Could you pick up the article on Ethan Hawke directing "A Lie of the Mind" and keep writing from the last line shown?

** BEGIN Page extract **

Actor Ethan Hawke is best known for his work in film, including early successes like “Reality Bites,” “Before Sunrise” and more recently, his Oscar-nominated turn in “Training Day” and the new vampire movie, “Daybreakers.” But Hawke, who’s also a writer and director, has developed a body of work well beyond the cinema, much of it in New York theater.
In recent years, he’s received praise for his roles in talented ensemble casts, including the acclaimed Tom Stoppard nine-hour trilogy, “The Coast of Utopia,” and a revival of David Rabe’s “Hurlyburly.” Hawke’s latest project is directing a major off-Broadway revival of Sam Shepard’s 1985 play, “A Lie of the Mind,” produced by the New Group.
The story of two brothers, a pair of highly dysfunctional families in the American West and a husband who mistakenly thinks he’s beaten his wife to death, “A Lie of the Mind” goes deep into Sam Shepard Territory. Male violence, sibling rivalries, the burdens of memory, the baggage of family and questions of identity are a few of the themes Shepard explores. Along the way, the eight-member cast walks a fine line between drama and humor.
For this major revival, Hawke has assembled a top-flight cast, including Laurie Metcalf, Josh Hamilton, Keith Carradine, Alessandro Nivola, Karen Young, Marin Ireland, Maggie Siff and Frank Whaley. It’s an actor’s play, to be sure, with plenty of standout moments, but Hawke has made sure it works as an ensemble effort.
Indeed, the New York Times’ Ben Brantley writes that the production makes the case for “Lie” as Shepard’s richest and most penetrating play, providing a “blurred collective sense of self that anyone who has been part of a family is going to identify with.”
Hawke took some time this week to talk to Art Beat about his interest in the play, his approach to direction and how a 1980s PBS broadcast of Shepard’s “True West” first piqued his interest:
A transcript is after the jump.
MURREY JACOBSON: Actor Ethan Hawke is the director of the Sam Shepard play, “A Lie of the Mind,” which is now playing at the Acorn Theater in New York. Ethan Hawke, thanks for joining us here on Art Beat. Help us understand what drew you to Sam Shepard and this particular play?

** END Page extract **
** BEGIN Dataset entries **

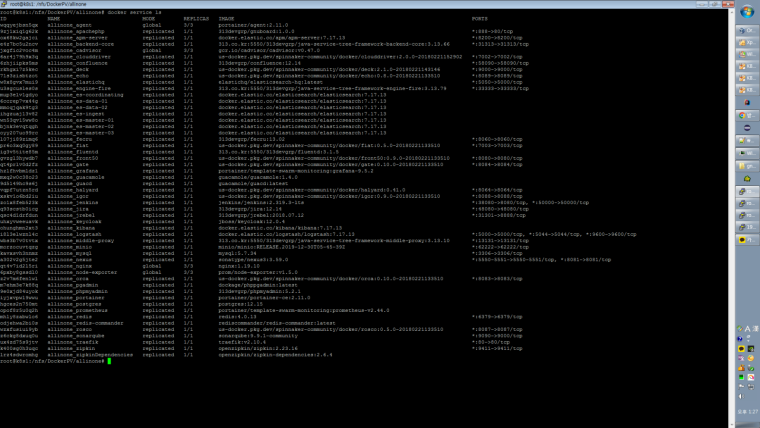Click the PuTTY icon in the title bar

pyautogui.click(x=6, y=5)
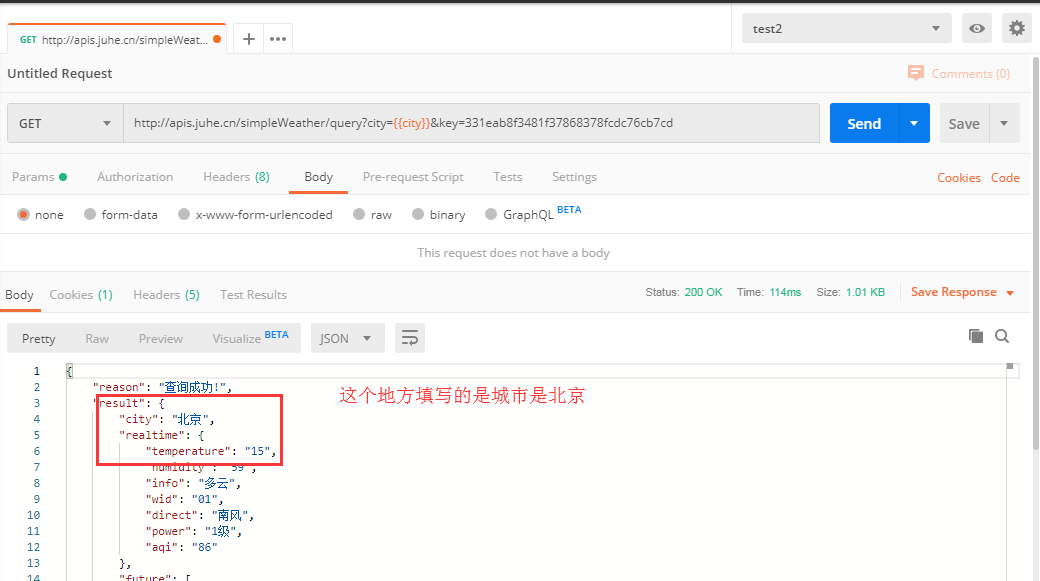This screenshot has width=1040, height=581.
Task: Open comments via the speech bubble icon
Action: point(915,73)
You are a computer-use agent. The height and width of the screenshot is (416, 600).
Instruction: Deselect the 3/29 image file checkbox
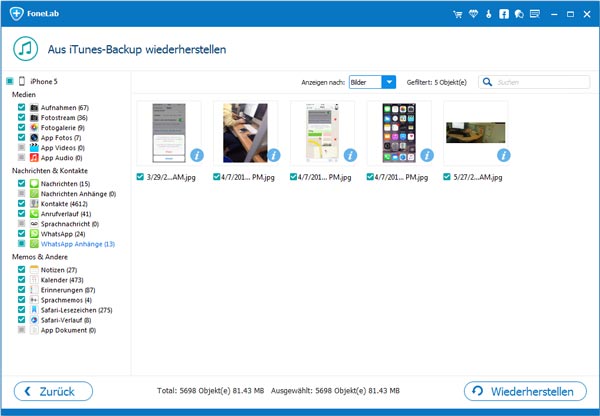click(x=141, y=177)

** END Dataset entries **

» **Exercise output**
ETHAN HAWKE: You know, something about the play’s take on the nature of reality. Ever since Marlon Brando and Elia Kazan, acting has always been about naturalism. But there’s something about this play that is not naturalistic. There is something about naturalism that is lie. You know, our lives — there’s something more going on and I feel that this play dives at that. That reality is not everything that it seems. The play is not a dream, but the play kind of tells you that your life is a dream. And I thought if I could combine what I know about naturalistic acting with something really stylized, we could make something beautiful.
MURREY JACOBSON: You’ve said that you were a big fan of Sam Shepard from when you were very young. Explain how that influenced you and your decision to pursue this.
ETHAN HAWKE: Well, I think watching John Malkovich and Gary Sinese — I watched it on PBS, it aired one night — when they were doing “True West” over at the Cherry Lane. I stayed up late and watched it, and it’s a different kind of acting than I’d paid attention to previously. I just paid attention to it like cop movies or whatever, and I didn’t realize how moving acting could be and how exciting it could be. It wasn’t just Sam’s writing, it was a combination of his writing and their style of approach and even the fact there was Hank Williams’ music in it. It spoke to me in some different way and then I started reading more Sam Shepard and discovered that he was also an actor. He became kind of a guide for me in my professional life. You know, whenever people would tell me as an actor that I shouldn’t be able to write, I would think of Sam Shepard. You know, I had success as an actor at 18, and I just didn’t want it to be the only thing I ever did in my whole life. And people like Sam became a light.
MURREY JACOBSON: You know, so many of Sam Shepard’s themes are in this play: the question of violence, family dysfunction, sibling tensions, the role of men and women. Was it difficult to juggle so many themes in one play as a director?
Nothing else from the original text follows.